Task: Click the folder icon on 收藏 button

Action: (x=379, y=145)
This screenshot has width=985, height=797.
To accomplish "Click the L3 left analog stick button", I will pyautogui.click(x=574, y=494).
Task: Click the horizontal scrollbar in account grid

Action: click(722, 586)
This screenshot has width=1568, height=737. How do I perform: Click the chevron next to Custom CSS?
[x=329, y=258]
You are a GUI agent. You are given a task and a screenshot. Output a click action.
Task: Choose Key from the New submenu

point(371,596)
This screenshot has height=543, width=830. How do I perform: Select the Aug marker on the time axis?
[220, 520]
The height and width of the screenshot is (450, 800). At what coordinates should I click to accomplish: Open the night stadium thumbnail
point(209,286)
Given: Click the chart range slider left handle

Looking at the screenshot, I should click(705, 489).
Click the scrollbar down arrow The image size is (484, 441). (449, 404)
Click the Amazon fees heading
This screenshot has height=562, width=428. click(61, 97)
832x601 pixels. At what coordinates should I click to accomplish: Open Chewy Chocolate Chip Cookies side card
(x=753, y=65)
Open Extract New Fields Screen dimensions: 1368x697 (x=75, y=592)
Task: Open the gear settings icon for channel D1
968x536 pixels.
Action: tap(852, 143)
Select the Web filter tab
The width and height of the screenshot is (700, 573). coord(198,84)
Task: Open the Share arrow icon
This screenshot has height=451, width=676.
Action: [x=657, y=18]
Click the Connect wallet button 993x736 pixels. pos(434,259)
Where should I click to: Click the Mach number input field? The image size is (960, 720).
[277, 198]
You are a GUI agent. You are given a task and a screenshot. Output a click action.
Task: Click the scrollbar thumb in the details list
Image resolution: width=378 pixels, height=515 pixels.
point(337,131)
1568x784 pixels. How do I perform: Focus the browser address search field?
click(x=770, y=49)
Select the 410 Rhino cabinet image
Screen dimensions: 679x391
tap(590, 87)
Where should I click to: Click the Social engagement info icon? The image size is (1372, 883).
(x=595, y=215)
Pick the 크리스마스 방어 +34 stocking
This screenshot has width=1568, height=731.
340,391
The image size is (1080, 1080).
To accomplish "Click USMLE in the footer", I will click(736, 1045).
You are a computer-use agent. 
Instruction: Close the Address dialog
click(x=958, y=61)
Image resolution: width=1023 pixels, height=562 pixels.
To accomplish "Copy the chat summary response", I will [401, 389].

· · · · ·

Which of the lines in the material carry the string "arrow"? Pull them out.

YOUR SOLUTION:
Click the scrollbar down arrow The image size is (484, 441). (449, 404)
Task: Open the Share arrow icon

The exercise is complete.